The state television system responded to Gorbachev's call for perestroika by adding four more hours of programming each day to the two national channels. You can stay up late; you can get up early. A morning show called 90 Minutes proved so popular that it soon expanded to 120 Minutes. Now collective-farm workers can turn on their sets and get an update on how the harvest is faring in the Volgograd district. For prurient relief, they can watch music videos of East German TV dancers, slinking about in peekaboo sequined costumes.

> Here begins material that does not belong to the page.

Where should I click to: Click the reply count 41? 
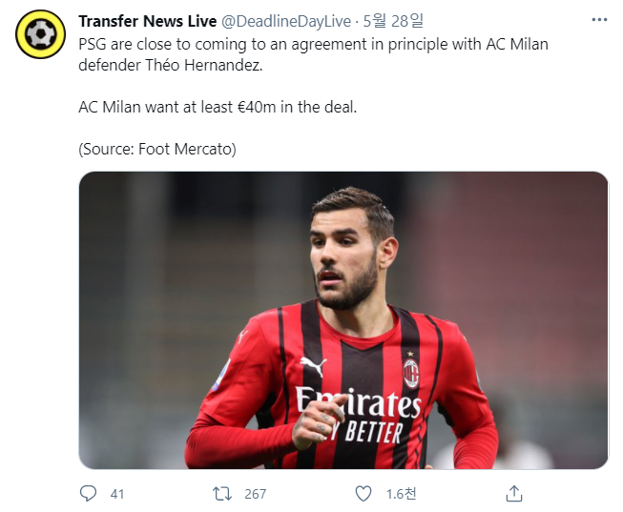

Even Time (Vremya), the stodgy evening news program, regarded as something of a national institution in the Soviet Union, has had an injection of "new thinking." A ten-minute investigative report, called Searchlight of Perestroika, has been tacked onto the end of the broadcast. The mini- documentary covers everything from illegal trading in moonshine to the environmental crisis of the shrinking Aral Sea and the problems of buying artificial limbs.

Some of the more intriguing experiments are going on in local TV studios. Good Evening, Moscow!, a daily news and commentary show on the Moscow channel, sends out a young journalist with an "express camera" to film slice-of-life vignettes on city streets. The show also cajoles officials to take the hot seat for questions called in by viewers. The Leningrad channel broadcasts the provocative cultural digest Fifth Wheel, focusing on "superfluous people" in the arts and letters, as well as the offbeat 600 Seconds news show, in which commentator Alexander Nevzorov races against a flashing digital clock to summarize the day's events, from cultural calendar to police blotter. Journalist Ott from Estonian TV has been so successful with one-on-one celebrity interviews that his regional program Television Acquaintance has been imported to national television.

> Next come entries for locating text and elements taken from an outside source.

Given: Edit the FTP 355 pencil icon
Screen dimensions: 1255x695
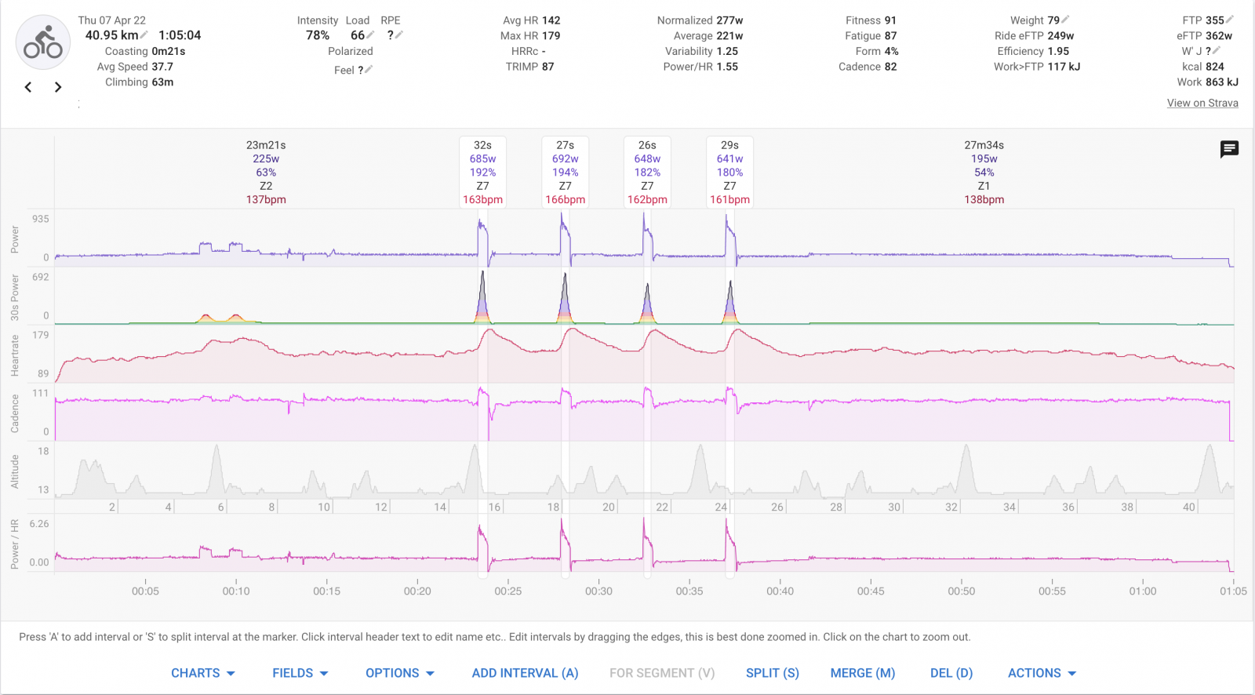Looking at the screenshot, I should click(1230, 20).
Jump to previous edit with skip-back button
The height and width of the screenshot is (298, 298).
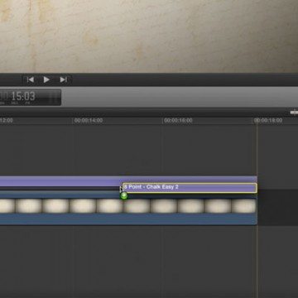[31, 79]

Television glasnost has had its glitches. In a country where "anchormen" have had merely to pick up a TASS wire and read it, few were prepared for the challenge of improvising on live television. The View crew, for example, was drafted from the World Service of Radio Moscow, where commentators had more freedom in preparing shows for foreign listeners. Molchanov, who began his career as a print journalist, recalls that "at the beginning, I had to take a gulp and realize that everything was possible when I went on live."

But the new crop of younger TV hosts has proved a quick study in knowing what to say and show, especially at a time when things forbidden one month may be permissible the next. View host Zakharov compares it with being "a sharpshooter. You have to wait until the right moment to hit the target. But you must learn to compromise. That is part of the new tolerance."

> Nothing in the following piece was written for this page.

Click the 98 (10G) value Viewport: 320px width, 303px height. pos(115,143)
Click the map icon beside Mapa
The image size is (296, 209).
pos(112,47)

Some Soviet television critics take a measured view of the changes. The only truly fresh idea developed at Ostankino headquarters, they contend, has been the "music-information" program, a formula that has been successfully repeated three times in View, Before and After Midnight and 120 Minutes. Critic Lidiya Polskaya of Literaturnaya Gazeta even suggests that the two national channels should compete with each other to spur greater imagination and innovation. "The workings of Central Television are like a closed black box," she argues. "There is no place for such a monopoly during a period of perestroika. The truth is that even after 40 years, Soviet television is still in the cradle."

- Maybe so, but the baby has taken a first giant step. Says Molchanov: "Who would ever have thought three years ago that we would even have live broadcasts where tough and pointed questions could be asked?"